## Problem A
Copy out every line of the records that contains the string "more". Case counts.

::: Document section

Ohio finds new use for driver’s license photos

Since June, Ohio law enforcement has been testing a system that allows officers to determine the identity of individuals in surveillance videos by comparing their faces to their driver’s license photos and mug shots.

Using technology similar to that which social networks employ to identify users’ friends in photos, the Ohio system is another tool law enforcement can use to identify criminals or generate stronger investigative leads.

“This is a step forward for law enforcement, but in many ways it’s just using the photographs that have been available to law enforcement in a more efficient way,” Superintendent of the Ohio Bureau of Investigation Tom Stickrath told WOUB News.

Although the technology is currently in the testing phase, it has been used successfully in investigations. Recently, investigators in northern Ohio used the system to find a family associated with an abandoned baby stroller. Ohio officials expect it to be especially useful for crimes like robbery, where a security camera often records the suspect.

Region IV

Utah Legislature raises speed limits

Through what Utah State Senator Scott Jenkins called “the coolest bill of the whole year,” the state of Utah is raising the speed limit on 289 miles of its highways to 80 mph. Engineers looking at the roads, which currently have a speed limit of 75 mph, found that most drivers are already on the road riding safely at 80–82 mph.

The state has been testing 80 mph zones for years, and it has found that no more fatal accidents occurred in those test zones due to the increased speed.

Although the new limit is reflecting a trend already occurring in drivers, not everyone is happy with the increase. A spokeswoman for AAA Utah expressed concern to the Salt Lake Tribune, saying it may increase accidents and insurance rates and that “high speeds bring more fatal crashes” due to the extra force.

As of now, Utah and Texas are the only states with speed limits of 80 mph or higher; however, a Utah Department of Transportation official told the Salt Lake Tribune that many states are reviewing speed limits.

California DMV reality show deal falls apart

A plan to make a reality show featuring the crew of a California Department of Motor Vehicles branch went sour, culminating with one of the show’s producers suing Ashton Kutcher’s Katalyst Media, which was a co-producer of the show.

The complaint comes from Heeda Muskat, who initially conceived the idea for the show based on experiences her daughter had with the DMV. Muskat claims that the DMV was wary about getting involved with Kutcher’s company due to its association with hidden-camera prank shows like “Punk’d.”

In the lawsuit, Muskat claims that due to this wariness, she was promised control of the show. The lawsuit states that Muskat alleges that after this promise of control, she was purposefully excluded from meetings regarding the project, and this eventually led to the DMV backing out of the deal. A separate suit filed by Katalyst Media against the DMV was settled privately.

::::::

## Problem B
Answer these questions using the news items above.
(i) Since what month has Ohio law enforcement been testing the face-matching system?
(ii) On how many miles of Utah highways is the speed limit being raised to 80 mph?
(iii) Which company was a co-producer of the planned California DMV reality show?

::: Information supplied

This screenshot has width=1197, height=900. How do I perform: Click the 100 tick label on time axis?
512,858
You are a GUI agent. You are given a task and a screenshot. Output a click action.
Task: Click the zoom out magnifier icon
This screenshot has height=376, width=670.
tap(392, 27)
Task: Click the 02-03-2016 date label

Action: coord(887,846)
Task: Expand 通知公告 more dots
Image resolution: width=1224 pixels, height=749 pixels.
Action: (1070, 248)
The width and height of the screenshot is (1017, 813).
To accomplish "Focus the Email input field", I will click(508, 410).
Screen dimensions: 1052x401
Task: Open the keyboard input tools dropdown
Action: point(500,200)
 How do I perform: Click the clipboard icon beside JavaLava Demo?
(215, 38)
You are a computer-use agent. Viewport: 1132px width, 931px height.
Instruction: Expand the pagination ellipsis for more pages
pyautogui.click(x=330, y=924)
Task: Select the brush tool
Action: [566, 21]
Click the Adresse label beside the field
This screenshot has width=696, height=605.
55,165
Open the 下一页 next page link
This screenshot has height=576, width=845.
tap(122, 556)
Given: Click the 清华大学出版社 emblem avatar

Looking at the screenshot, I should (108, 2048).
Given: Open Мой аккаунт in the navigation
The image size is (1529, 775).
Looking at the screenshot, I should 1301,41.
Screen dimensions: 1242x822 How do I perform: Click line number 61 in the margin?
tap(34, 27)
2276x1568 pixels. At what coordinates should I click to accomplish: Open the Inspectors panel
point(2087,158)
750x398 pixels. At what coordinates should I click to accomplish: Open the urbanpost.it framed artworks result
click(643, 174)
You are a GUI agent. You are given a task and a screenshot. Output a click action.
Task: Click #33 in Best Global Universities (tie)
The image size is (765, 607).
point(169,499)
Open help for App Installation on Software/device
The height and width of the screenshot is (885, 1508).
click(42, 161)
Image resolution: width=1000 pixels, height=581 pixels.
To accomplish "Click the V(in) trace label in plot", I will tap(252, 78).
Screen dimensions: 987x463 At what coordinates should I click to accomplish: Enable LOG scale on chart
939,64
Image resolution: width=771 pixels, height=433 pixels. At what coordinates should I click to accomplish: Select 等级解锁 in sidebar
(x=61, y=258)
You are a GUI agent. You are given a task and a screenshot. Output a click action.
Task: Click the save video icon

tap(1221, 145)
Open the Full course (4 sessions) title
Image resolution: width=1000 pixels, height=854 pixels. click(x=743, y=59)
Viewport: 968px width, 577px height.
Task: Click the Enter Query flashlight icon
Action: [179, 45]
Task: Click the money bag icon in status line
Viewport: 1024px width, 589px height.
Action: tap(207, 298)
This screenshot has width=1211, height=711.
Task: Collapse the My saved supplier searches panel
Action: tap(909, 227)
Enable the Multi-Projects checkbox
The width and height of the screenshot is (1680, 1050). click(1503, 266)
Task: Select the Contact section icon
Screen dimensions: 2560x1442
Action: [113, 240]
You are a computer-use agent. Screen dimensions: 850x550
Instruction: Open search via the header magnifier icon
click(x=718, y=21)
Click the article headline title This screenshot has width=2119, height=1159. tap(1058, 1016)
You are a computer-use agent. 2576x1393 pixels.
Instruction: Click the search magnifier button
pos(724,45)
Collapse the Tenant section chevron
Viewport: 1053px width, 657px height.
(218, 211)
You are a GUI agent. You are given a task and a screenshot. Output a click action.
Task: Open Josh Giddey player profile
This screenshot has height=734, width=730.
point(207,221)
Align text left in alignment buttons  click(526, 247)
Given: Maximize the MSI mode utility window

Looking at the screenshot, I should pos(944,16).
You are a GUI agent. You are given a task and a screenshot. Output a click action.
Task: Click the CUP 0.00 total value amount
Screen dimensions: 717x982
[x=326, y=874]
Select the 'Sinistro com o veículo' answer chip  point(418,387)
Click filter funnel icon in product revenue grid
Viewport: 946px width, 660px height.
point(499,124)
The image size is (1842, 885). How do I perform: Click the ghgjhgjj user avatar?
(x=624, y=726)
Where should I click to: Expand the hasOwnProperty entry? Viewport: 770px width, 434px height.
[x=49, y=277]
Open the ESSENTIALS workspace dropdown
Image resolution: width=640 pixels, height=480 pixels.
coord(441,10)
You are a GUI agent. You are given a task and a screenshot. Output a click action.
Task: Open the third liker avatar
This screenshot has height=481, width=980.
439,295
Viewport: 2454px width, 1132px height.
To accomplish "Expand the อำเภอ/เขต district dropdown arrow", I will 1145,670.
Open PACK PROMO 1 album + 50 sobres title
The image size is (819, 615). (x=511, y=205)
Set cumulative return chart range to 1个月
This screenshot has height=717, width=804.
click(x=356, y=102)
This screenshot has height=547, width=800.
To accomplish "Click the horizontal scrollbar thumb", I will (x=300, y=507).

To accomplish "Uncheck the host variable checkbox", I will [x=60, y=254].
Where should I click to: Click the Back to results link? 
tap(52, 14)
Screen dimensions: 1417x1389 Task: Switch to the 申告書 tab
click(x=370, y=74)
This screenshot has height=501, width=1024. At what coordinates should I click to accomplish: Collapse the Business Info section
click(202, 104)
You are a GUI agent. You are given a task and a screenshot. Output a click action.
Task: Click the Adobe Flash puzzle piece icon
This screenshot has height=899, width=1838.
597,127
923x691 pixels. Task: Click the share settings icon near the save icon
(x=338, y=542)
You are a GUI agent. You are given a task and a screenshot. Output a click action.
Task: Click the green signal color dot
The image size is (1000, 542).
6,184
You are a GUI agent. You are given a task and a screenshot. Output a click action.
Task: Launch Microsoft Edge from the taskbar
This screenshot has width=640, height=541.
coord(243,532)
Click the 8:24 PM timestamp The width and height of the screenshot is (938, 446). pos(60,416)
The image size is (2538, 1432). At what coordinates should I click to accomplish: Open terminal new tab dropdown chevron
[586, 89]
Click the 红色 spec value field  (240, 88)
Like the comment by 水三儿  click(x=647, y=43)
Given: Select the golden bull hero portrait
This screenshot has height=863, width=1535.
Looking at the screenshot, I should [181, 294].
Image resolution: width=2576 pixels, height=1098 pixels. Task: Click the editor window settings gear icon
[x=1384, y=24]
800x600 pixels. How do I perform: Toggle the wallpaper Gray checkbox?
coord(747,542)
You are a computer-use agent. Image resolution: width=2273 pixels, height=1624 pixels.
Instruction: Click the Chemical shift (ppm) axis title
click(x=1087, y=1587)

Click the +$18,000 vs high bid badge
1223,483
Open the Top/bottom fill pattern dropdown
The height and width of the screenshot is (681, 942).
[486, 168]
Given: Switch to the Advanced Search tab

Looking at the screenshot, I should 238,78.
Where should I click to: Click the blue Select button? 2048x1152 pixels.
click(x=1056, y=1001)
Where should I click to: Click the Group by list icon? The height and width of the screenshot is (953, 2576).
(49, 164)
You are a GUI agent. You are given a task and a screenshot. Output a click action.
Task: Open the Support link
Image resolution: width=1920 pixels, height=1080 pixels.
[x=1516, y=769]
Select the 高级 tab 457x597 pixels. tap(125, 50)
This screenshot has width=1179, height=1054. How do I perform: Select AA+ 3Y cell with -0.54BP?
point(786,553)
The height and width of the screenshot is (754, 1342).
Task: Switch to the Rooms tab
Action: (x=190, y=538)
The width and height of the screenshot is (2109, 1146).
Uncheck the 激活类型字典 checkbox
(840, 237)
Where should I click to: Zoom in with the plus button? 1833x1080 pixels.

::::::

## Result A
Task: Expand 通知公告 more dots
Instruction: Expand the pagination ellipsis for more pages

## Result B
(i) June
(ii) 289 miles
(iii) Katalyst Media